Trascrivi fedelmente le righe dei record che vanno dalla riga contenente "Click reservation number 635" fino alla riga contenente "will click(2354, 216).", entrambe comprese.

──────── RECORD ELENCATI

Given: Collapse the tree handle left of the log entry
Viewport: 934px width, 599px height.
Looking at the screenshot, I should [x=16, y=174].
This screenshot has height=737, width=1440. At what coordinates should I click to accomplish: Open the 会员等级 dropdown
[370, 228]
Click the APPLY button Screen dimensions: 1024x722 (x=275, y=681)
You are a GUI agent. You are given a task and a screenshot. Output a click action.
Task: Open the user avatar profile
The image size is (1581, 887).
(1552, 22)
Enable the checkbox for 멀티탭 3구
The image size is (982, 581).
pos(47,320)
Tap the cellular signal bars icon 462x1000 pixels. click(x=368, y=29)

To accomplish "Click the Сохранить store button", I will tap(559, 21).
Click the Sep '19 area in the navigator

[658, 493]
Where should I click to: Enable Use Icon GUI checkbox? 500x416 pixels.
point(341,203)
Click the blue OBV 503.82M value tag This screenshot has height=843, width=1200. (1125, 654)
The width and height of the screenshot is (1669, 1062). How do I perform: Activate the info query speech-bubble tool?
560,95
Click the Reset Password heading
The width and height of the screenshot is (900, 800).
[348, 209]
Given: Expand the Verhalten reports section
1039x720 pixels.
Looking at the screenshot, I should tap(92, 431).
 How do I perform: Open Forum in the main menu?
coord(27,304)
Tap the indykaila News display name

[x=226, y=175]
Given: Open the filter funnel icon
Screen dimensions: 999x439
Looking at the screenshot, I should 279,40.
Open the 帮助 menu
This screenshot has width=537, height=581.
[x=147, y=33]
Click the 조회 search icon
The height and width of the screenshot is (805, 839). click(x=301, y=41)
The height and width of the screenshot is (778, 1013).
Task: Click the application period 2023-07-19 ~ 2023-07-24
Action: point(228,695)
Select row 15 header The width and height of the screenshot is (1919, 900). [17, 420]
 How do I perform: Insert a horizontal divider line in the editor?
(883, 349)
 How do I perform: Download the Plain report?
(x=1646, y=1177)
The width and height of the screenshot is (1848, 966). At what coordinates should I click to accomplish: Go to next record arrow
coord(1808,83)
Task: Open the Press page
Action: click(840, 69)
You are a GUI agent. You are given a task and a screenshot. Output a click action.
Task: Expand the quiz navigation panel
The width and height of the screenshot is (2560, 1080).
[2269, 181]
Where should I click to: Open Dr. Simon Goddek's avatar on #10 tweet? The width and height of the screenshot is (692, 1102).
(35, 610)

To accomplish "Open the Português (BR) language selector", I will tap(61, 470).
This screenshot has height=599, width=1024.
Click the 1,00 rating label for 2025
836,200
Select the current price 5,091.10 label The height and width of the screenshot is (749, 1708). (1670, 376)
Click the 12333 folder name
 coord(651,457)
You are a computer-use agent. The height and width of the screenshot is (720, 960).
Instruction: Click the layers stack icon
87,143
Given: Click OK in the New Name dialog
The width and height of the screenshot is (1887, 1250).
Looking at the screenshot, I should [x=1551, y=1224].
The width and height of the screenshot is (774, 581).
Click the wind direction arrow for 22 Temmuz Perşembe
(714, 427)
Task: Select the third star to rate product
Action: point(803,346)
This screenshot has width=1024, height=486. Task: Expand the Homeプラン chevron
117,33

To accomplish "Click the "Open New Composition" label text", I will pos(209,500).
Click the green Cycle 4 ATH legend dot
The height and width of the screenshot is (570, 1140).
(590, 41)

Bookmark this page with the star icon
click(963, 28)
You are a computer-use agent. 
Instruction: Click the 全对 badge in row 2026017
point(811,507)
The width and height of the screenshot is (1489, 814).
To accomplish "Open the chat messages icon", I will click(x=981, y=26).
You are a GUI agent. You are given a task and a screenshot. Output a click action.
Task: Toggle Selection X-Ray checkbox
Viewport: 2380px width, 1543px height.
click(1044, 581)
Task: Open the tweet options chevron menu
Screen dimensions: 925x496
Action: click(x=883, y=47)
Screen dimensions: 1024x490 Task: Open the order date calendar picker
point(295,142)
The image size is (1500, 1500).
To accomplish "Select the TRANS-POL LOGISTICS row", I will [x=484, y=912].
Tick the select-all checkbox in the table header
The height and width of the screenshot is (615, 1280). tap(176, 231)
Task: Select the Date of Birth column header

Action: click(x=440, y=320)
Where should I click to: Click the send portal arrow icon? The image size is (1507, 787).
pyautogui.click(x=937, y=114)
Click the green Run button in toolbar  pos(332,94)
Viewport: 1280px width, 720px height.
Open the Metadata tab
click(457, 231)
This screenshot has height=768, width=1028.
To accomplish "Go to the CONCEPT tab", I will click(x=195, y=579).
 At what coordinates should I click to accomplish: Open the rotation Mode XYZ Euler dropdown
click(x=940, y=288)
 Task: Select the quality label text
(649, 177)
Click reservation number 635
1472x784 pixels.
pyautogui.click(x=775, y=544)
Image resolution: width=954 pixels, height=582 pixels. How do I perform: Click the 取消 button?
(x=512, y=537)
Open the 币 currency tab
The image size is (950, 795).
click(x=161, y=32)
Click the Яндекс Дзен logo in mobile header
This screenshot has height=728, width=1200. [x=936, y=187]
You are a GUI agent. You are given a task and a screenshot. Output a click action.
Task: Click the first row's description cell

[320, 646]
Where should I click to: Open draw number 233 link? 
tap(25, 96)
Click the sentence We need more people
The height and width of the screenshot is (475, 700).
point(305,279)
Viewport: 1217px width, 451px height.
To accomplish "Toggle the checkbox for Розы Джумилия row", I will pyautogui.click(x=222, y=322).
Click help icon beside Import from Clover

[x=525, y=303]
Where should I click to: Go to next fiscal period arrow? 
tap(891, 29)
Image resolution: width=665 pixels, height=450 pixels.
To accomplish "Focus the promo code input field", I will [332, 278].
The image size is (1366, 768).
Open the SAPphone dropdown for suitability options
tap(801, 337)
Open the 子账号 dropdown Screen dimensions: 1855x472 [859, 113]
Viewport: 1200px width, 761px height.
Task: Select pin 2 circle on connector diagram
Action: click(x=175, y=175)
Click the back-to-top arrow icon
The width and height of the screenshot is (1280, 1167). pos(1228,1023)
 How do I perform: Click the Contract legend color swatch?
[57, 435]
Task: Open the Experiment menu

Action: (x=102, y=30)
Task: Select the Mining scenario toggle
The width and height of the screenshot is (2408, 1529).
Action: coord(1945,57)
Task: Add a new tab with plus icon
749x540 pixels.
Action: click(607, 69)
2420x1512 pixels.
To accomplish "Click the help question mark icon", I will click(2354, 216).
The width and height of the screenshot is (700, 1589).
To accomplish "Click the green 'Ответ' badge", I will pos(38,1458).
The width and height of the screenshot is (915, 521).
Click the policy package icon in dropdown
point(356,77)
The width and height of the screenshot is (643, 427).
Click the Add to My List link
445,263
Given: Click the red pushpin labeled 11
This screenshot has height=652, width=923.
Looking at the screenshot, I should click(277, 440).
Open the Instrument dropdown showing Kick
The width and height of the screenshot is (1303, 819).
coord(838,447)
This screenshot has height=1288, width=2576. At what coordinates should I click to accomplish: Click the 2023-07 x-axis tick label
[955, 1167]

────────────────

**RISPOSTA AL COMPITO:**
Click reservation number 635
1472x784 pixels.
pyautogui.click(x=775, y=544)
Image resolution: width=954 pixels, height=582 pixels. How do I perform: Click the 取消 button?
(x=512, y=537)
Open the 币 currency tab
The image size is (950, 795).
click(x=161, y=32)
Click the Яндекс Дзен logo in mobile header
This screenshot has height=728, width=1200. [x=936, y=187]
You are a GUI agent. You are given a task and a screenshot. Output a click action.
Task: Click the first row's description cell

[320, 646]
Where should I click to: Open draw number 233 link? 
tap(25, 96)
Click the sentence We need more people
The height and width of the screenshot is (475, 700).
point(305,279)
Viewport: 1217px width, 451px height.
To accomplish "Toggle the checkbox for Розы Джумилия row", I will pyautogui.click(x=222, y=322).
Click help icon beside Import from Clover

[x=525, y=303]
Where should I click to: Go to next fiscal period arrow? 
tap(891, 29)
Image resolution: width=665 pixels, height=450 pixels.
To accomplish "Focus the promo code input field", I will [332, 278].
The image size is (1366, 768).
Open the SAPphone dropdown for suitability options
tap(801, 337)
Open the 子账号 dropdown Screen dimensions: 1855x472 [859, 113]
Viewport: 1200px width, 761px height.
Task: Select pin 2 circle on connector diagram
Action: click(x=175, y=175)
Click the back-to-top arrow icon
The width and height of the screenshot is (1280, 1167). pos(1228,1023)
 How do I perform: Click the Contract legend color swatch?
[57, 435]
Task: Open the Experiment menu

Action: (x=102, y=30)
Task: Select the Mining scenario toggle
The width and height of the screenshot is (2408, 1529).
Action: coord(1945,57)
Task: Add a new tab with plus icon
749x540 pixels.
Action: click(607, 69)
2420x1512 pixels.
To accomplish "Click the help question mark icon", I will click(2354, 216).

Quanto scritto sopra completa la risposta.